An algorithm is efficient if, when implemented, it runs quickly on real input instances
At first glance this seems reasonable
But they list a number of objections.
Where?
Different computers have different characteristics.
Different processor speeds over time
Different operating systems
Different loads
Different ...
Implementation problems
Can you implement a good algorithm poorly?
Can the language make a difference?
Are there other factors that make a difference?
On what input?
What happens when the size of the input changes
Have you considered all input possibilities, edge cases?
What do you mean by "runs quickly"?
You live in a very artificial world right now.
Most homework runs in seconds.
But this is not the case in the real world.
I suspect you may have other objections as well if you think about it.
They state that what we need a concrete definition of efficient that
Is platform independent
Instance independent (no implementation)
Predictive of performance as input scales up.
They briefly discuss the magic n
For example, in the stable match problem there are two possible values for n.
The size of each set
The number of 2n preference lists each of size n, gives us a n2 value
At times we will need to be careful of how we select n
And make sure that we state what n is.
In general we analyze the worst case performance.
This seems bad at first,
But it is usually more useful than the best case, alto we will look at that as well.
And it is often MUCH easier to compute than the average case
Average case tends to be
Again, hard to compute
And probably not predictive of real input, which is probably not random.
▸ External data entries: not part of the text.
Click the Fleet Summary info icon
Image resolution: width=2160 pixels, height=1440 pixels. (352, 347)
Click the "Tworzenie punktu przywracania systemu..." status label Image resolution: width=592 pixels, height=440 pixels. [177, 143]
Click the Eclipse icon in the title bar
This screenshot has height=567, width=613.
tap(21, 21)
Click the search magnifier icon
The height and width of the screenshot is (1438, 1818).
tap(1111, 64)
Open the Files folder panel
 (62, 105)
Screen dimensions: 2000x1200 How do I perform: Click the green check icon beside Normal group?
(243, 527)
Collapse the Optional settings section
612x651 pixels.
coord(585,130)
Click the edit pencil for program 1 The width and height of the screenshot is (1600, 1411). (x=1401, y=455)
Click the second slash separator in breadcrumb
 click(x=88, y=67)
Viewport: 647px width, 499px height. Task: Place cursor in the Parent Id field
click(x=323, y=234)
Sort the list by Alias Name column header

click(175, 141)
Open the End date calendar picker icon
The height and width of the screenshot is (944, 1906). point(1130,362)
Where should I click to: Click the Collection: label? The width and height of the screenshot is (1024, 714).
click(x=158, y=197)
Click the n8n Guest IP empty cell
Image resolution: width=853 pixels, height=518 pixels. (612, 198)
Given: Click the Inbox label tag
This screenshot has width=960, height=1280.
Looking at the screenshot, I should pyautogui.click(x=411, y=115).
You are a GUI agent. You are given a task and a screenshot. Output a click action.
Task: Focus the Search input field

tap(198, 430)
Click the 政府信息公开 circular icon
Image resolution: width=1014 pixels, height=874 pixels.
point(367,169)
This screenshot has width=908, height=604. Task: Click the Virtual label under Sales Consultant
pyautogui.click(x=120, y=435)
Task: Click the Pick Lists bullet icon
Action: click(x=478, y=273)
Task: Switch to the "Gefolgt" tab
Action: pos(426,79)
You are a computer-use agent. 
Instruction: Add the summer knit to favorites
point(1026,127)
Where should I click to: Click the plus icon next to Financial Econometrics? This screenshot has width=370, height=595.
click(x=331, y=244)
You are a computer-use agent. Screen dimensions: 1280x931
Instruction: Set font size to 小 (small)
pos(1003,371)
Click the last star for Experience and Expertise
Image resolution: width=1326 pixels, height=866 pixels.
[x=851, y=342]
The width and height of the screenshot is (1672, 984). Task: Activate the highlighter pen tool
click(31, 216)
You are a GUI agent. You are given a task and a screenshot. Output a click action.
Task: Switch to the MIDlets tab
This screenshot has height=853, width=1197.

From Architecture: We will discover that the best way to benchmark your program is as a real program, with real input on the real computer you will be using.
They discuss the search space for the stable matching algorithm.
By the way this would get worse (but not much) if we also permuted the number, but that would only produce duplicate cases.
So checking the entire search space would be bad!
They point out, even with our limited understanding of O(f(n)), we still see that our algorithm is much better than the worst possible case.
What would an exhaustive sorting algorithm do?
They point out that exhaustion is usually a bad approach.
And that we have analytically decided that (no need to run the "algorithm")
A second proposed definition An algorithm is efficient if it achieves qualitatively better worst-case performance, at an analytical level, than a brute-force search.
Unfortunately this suffers from a poor definition of "qualitatively better"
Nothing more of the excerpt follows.